Indudablemente la mayor parte del tiempo de nuestra vida será, como la de Ignacio, una marcha, un avanzar que debe elegir fatigosamente el camino hacia el encuentro final con nuestro Creador y Salvador. No en vano nos enseñó Ignacio el discernimiento, el descubrimiento de la luz del que es Sendero en la noche por los angostos vericuetos de la banalidad y de los sufrimientos que no parecen ser sino la ruta hacia una muerte absurda que, sin embargo, en su luz gozosa se discierne como el camino de Dios con nosotros. Sin duda nuestra vida es un camino, con algunos momentos en los que nos detengamos para alcanzar nuestro objetivo o procurar los intereses propios; pero se corre y se danza en el camino trazado por el Señor, sólo por la alegría de ser hijo suyo, hermano suyo o su huésped, sin pretender el propio interés, en total gratuidad. El hombre ha sido creado también para alabar, pero esta alabanza no se cifra sobre todo en dar gracias por los dones con que nos ha enriquecido, sino en cantar con todo nuestro ser, cuerpo y espíritu, todo nuestro estupor, sencillamente porque Dios es maravilloso.

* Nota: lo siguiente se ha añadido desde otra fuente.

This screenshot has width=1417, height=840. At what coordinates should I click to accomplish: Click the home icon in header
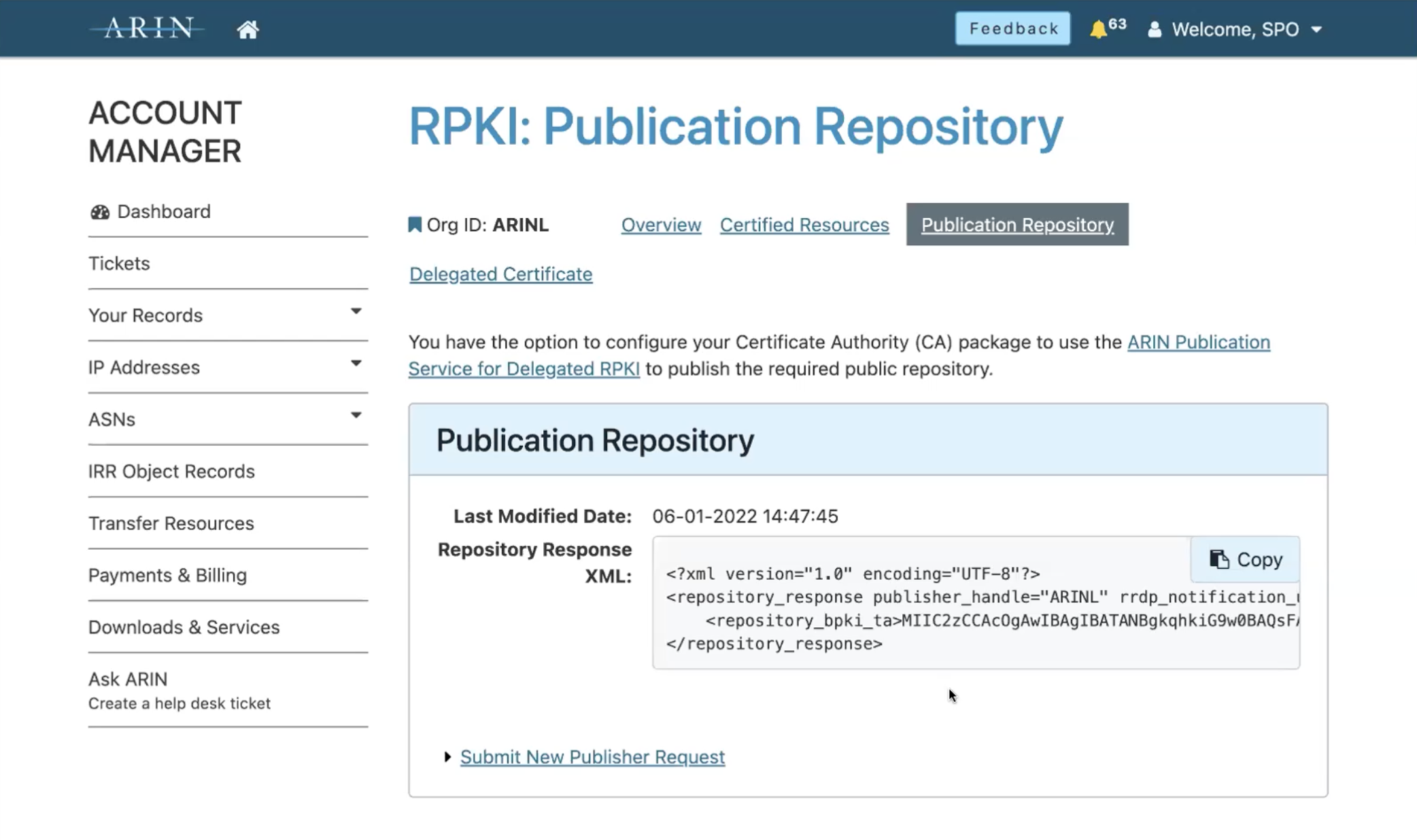pos(247,29)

Sabía bien Ignacio – y lo escribe en los Ejercicios Espirituales – que tenemos costumbre de mirarlo todo con ojos interesados y mirada utilitarista. ¿De qué pueden servirme las cosas y las personas, incluso los amigos, por no decir asimismo «en qué me puede ser útil Dios»? Sólo liberados de este instinto de poseer, con plena libertad y fuera de nosotros como David ante el
arca – por así decir -, como hombres que otra cosa no tienen que hacer, podemos alabar al Señor porque es grande, porque, es maravilloso, porque su amor es eterno.
Junto a la Virgen del Camino y al comienzo del año ignaciano, pidamos al Señor por intercesión de San Ignacio y con sus mismas palabras «que todas mis intenciones, acciones y operaciones sean puramente ordenadas en servicio y alabanza de su divina majestad». Sea ésta la gracia de la Eucaristía de hoy.